What is being asked: Everything below from the line with "Where should I" through the line with "Task: Click the stampa printer icon button" must be retyped exactly, except the pictures.

Excerpted records:
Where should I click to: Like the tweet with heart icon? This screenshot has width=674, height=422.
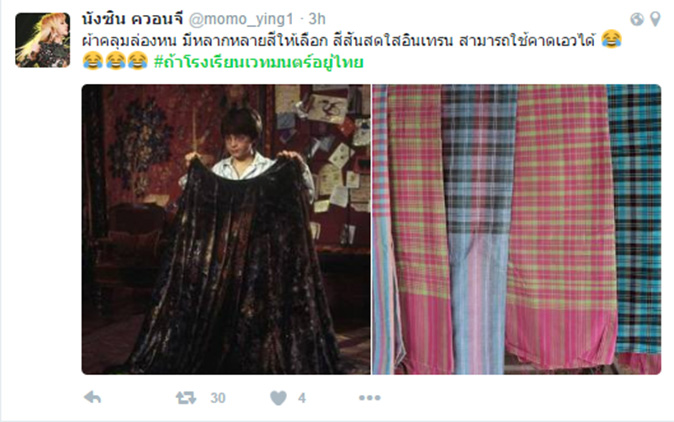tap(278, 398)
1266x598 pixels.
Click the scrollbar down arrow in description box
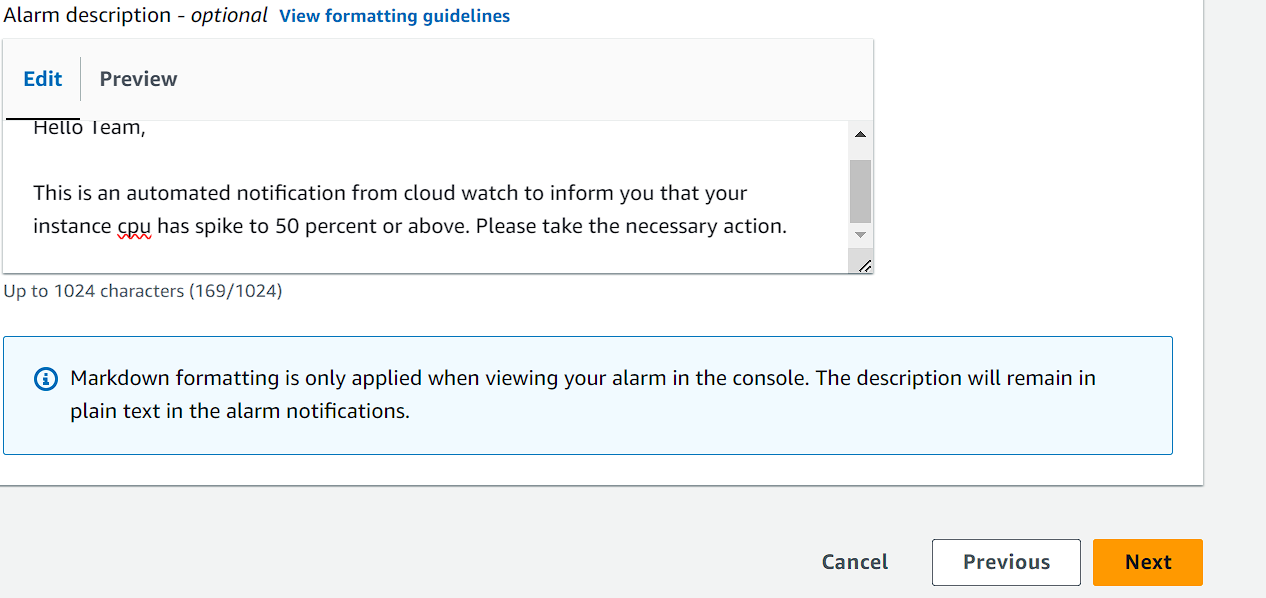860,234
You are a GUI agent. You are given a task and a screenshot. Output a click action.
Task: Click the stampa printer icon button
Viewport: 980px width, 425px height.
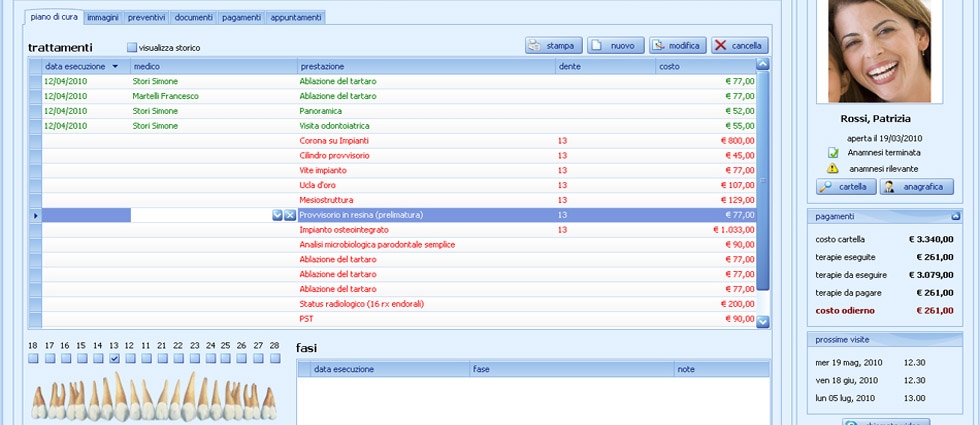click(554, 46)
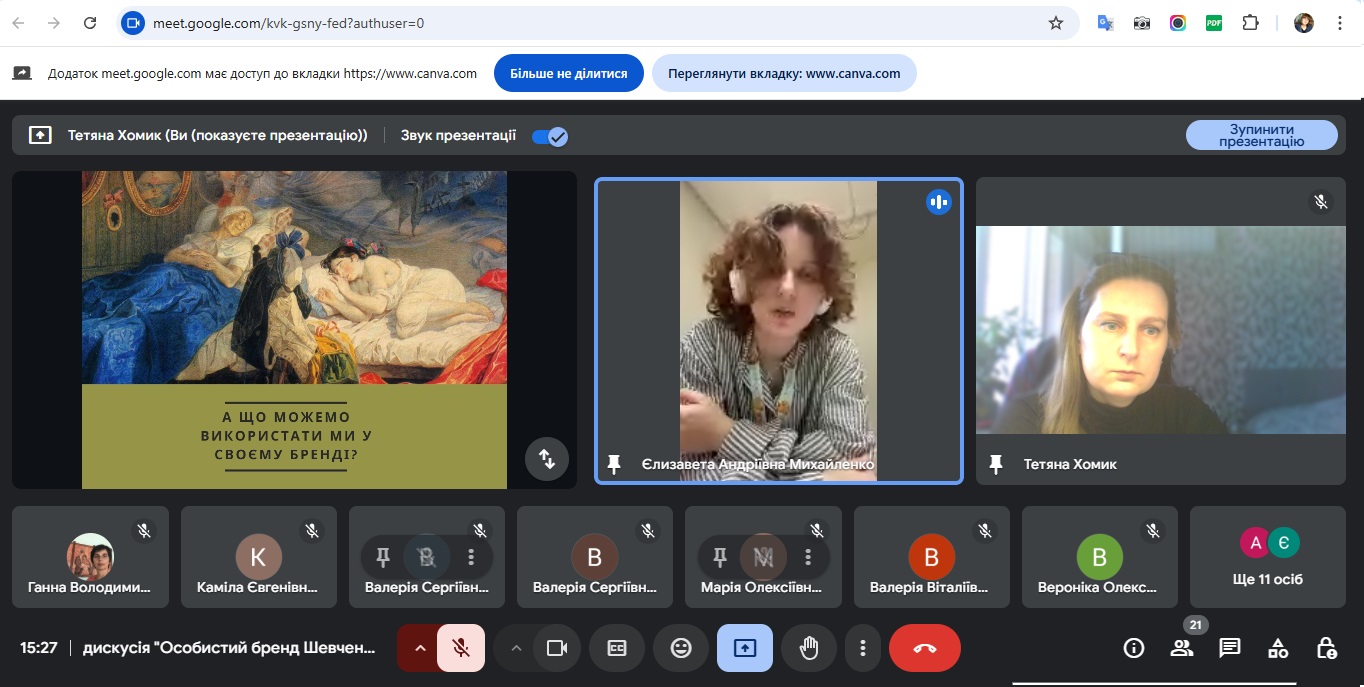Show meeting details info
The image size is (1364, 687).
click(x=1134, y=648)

--

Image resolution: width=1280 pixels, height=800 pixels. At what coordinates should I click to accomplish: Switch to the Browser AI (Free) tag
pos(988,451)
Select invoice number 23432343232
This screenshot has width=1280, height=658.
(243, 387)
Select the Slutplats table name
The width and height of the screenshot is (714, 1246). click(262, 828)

Problem solution:
Where should I click to: Like the tweet with heart icon? This screenshot has width=674, height=422.
tap(278, 398)
1266x598 pixels.
Click the scrollbar down arrow in description box
860,234
You are a GUI agent. You are given a task and a screenshot. Output a click action.
Task: Click the stampa printer icon button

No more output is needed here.